=== Data to use ===
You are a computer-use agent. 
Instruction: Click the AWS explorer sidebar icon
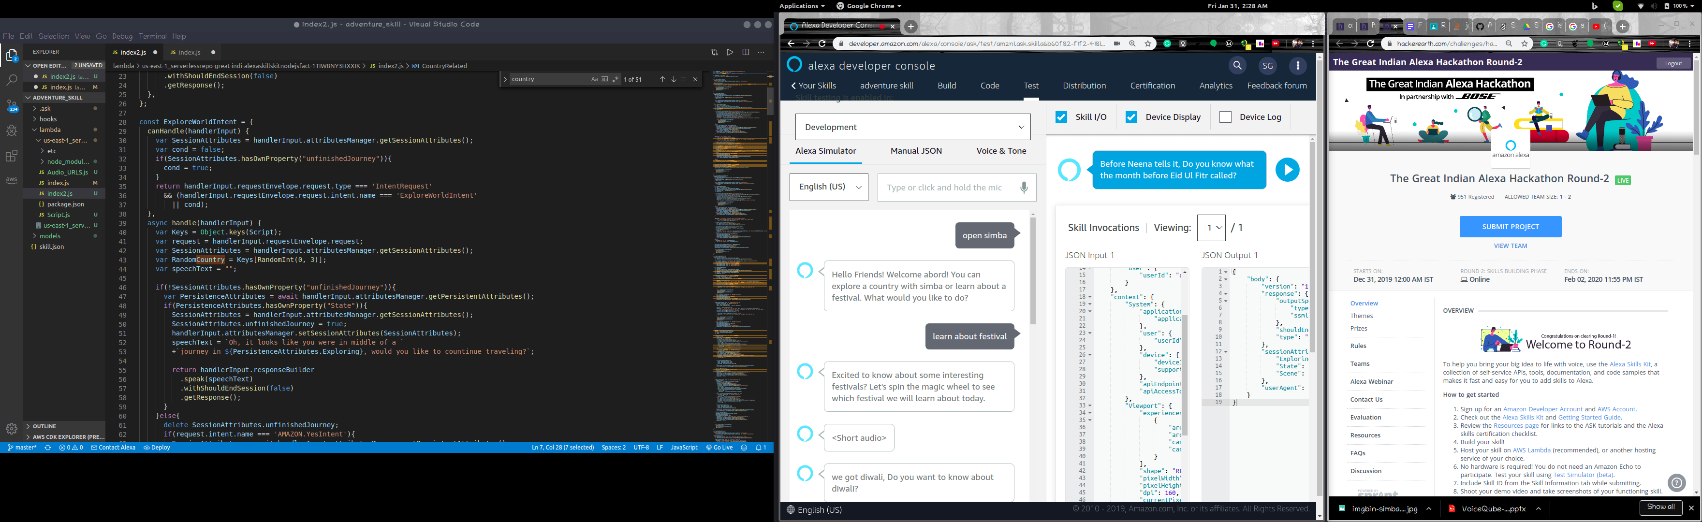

* * *

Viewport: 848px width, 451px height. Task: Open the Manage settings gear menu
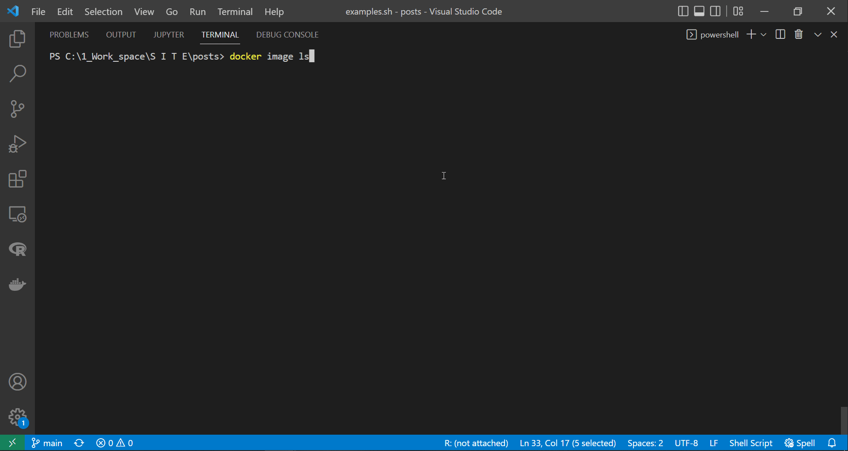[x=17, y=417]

==

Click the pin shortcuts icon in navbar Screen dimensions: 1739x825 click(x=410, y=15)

=== What you will do ===
Report the lines above that have the word "icon" in them.

=== Written solution ===
Instruction: Click the AWS explorer sidebar icon
Click the pin shortcuts icon in navbar Screen dimensions: 1739x825 click(x=410, y=15)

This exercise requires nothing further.